The request ->
Reproduce the lines of the records below verbatim, covering the stretch from the line containing "The image size" through the line containing "pyautogui.click(x=780, y=125)", both included, and nothing else. Leave the pictures out.

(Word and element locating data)

::::

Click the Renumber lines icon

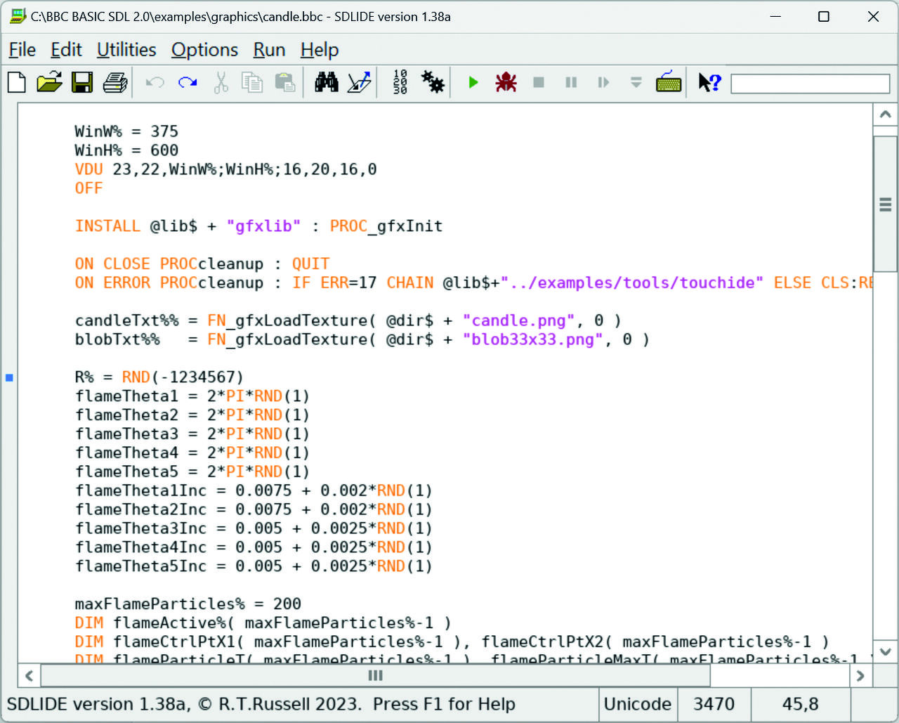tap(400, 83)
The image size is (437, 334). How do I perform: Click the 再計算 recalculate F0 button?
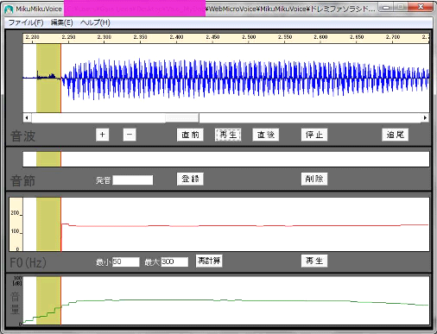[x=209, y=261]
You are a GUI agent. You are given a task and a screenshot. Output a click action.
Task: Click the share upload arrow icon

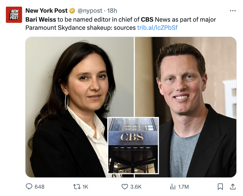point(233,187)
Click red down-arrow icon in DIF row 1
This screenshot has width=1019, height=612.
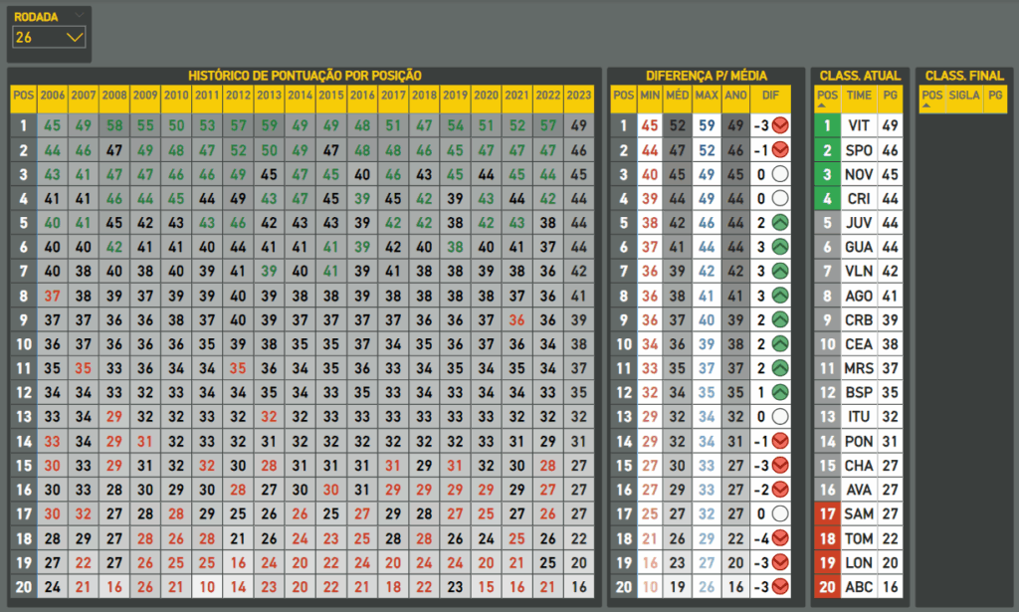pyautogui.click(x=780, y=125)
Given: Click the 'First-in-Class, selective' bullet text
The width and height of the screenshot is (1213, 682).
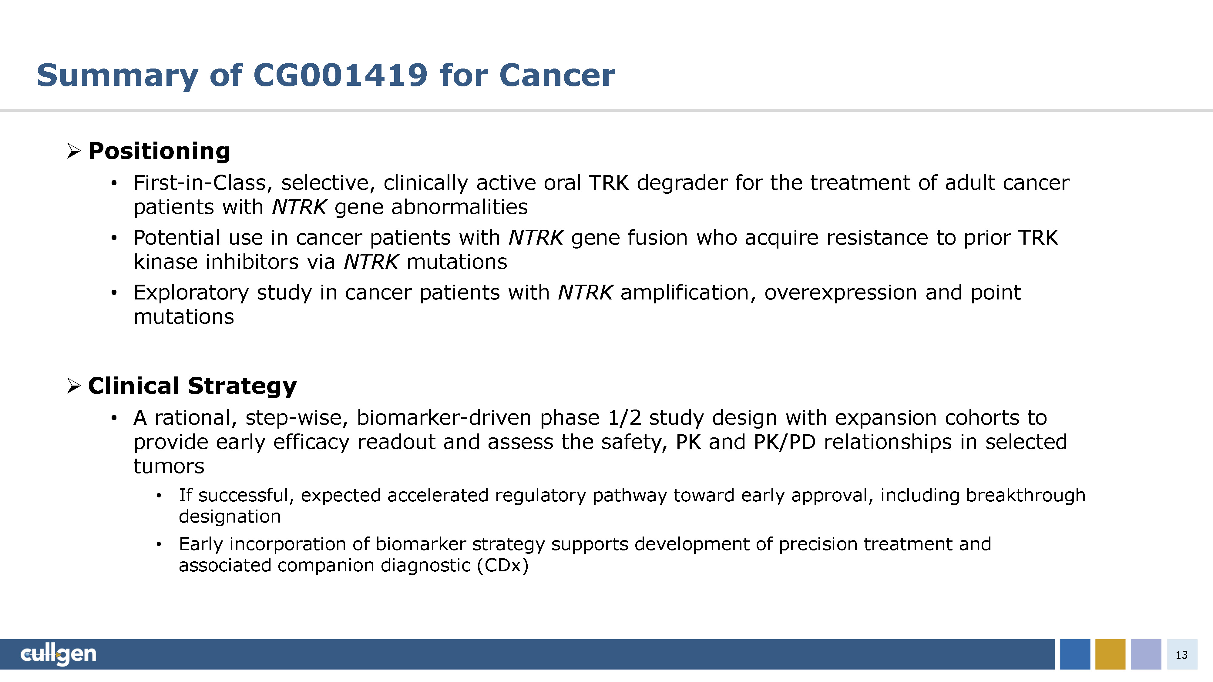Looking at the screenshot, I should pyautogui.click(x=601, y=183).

::::

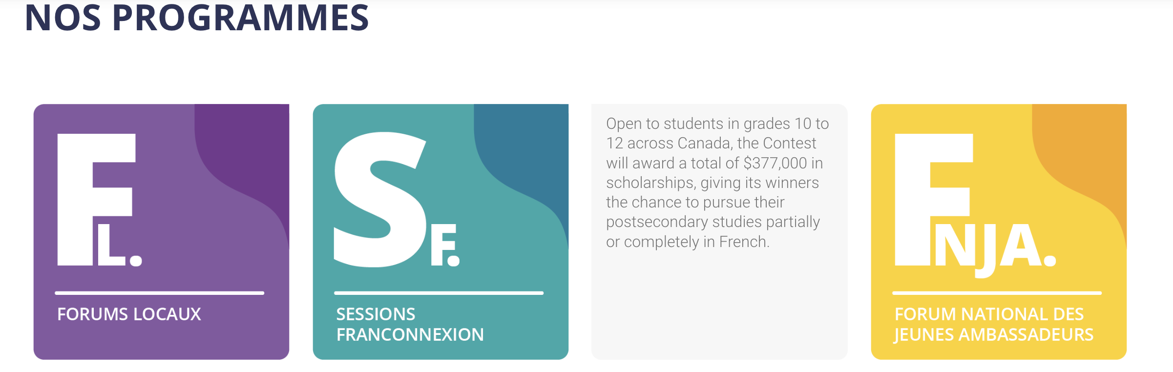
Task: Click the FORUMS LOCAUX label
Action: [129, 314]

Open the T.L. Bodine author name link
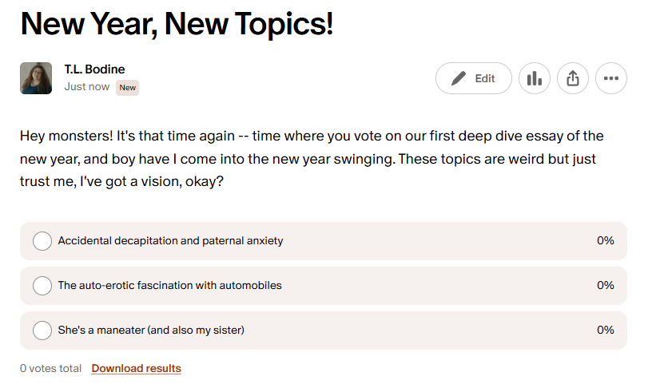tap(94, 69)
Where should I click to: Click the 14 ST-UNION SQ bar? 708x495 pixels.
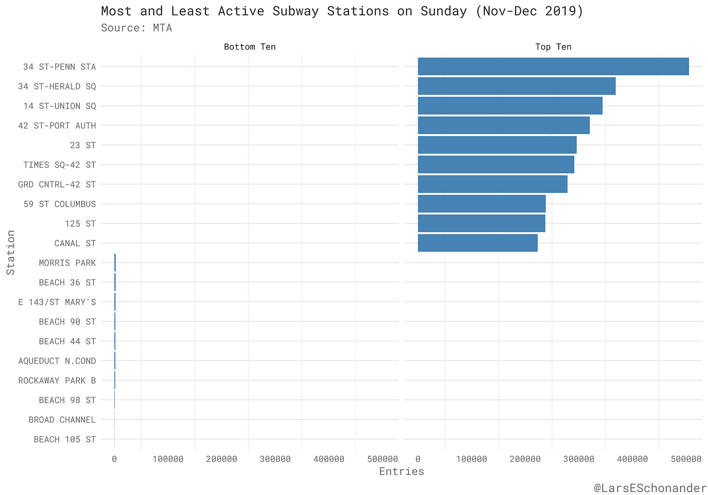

::::

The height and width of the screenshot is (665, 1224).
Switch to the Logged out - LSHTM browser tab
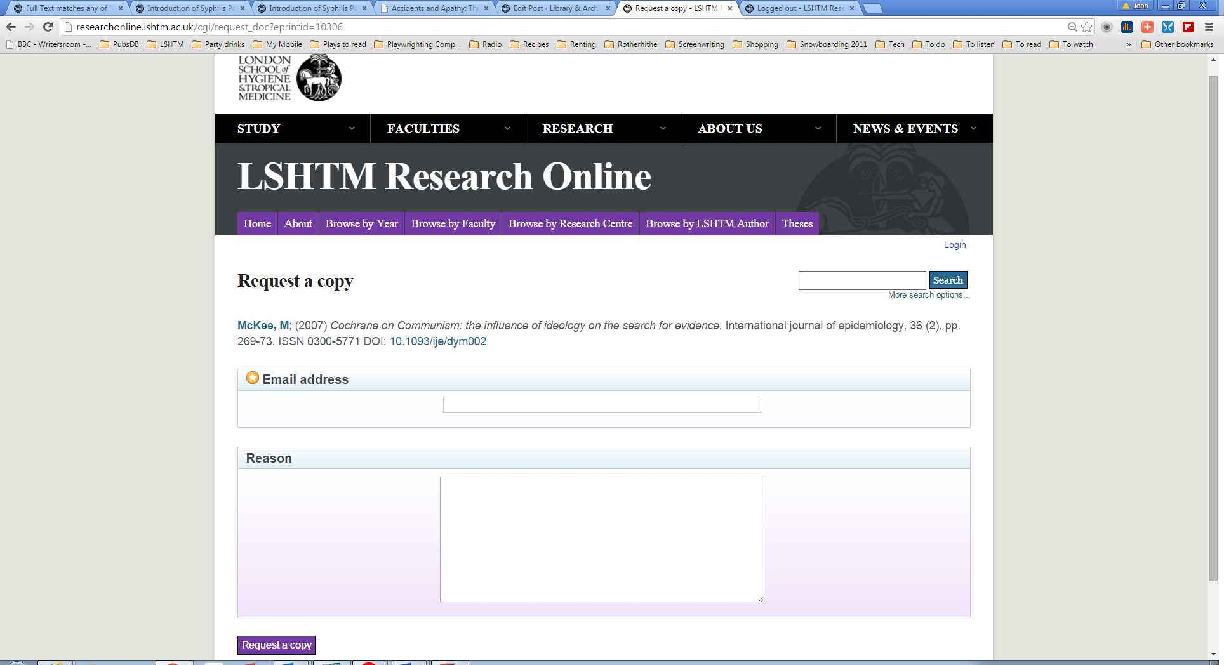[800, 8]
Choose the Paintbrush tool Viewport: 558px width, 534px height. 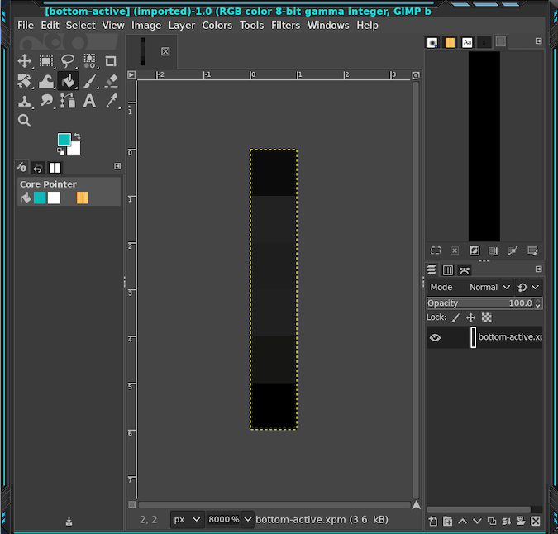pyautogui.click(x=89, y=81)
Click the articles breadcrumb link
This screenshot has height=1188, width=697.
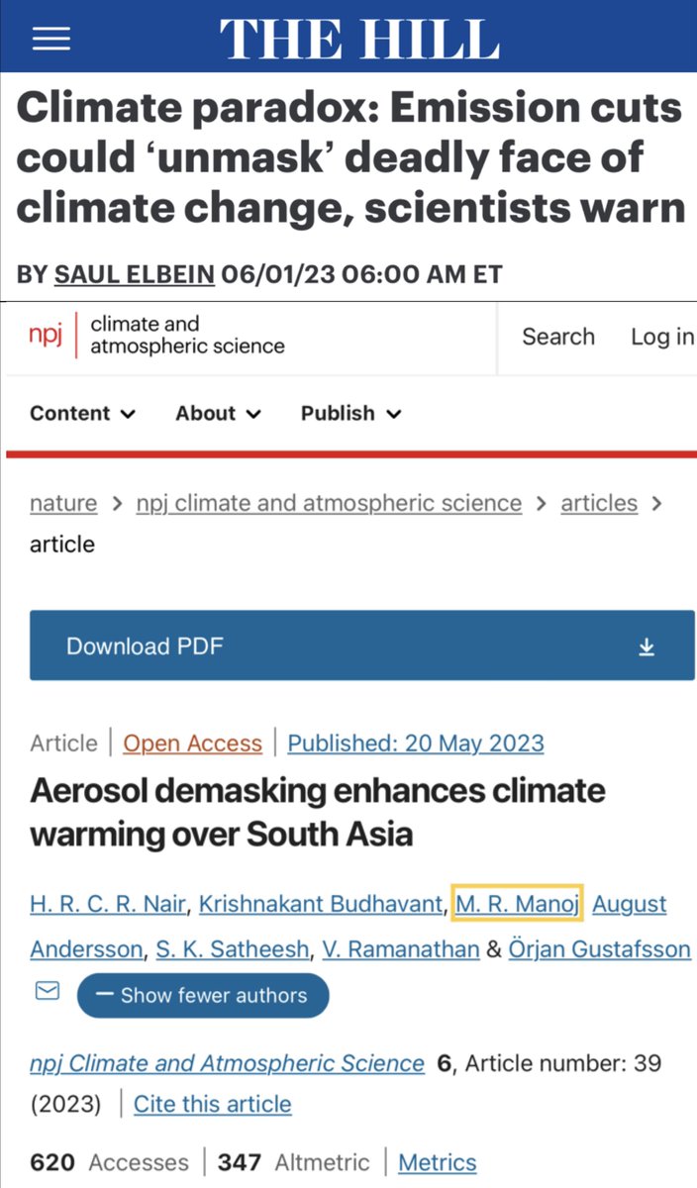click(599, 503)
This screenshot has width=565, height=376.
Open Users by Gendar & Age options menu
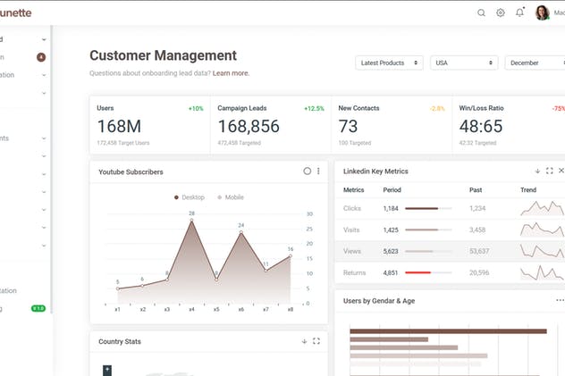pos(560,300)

::::

Result ->
The image size is (437, 334). How do I perform: Click the 再計算 recalculate F0 button?
[x=209, y=261]
You are a GUI agent. You are given a task and a screenshot. Output a click action.
Task: Click the share upload arrow icon

point(233,187)
Click red down-arrow icon in DIF row 1
This screenshot has width=1019, height=612.
pyautogui.click(x=780, y=125)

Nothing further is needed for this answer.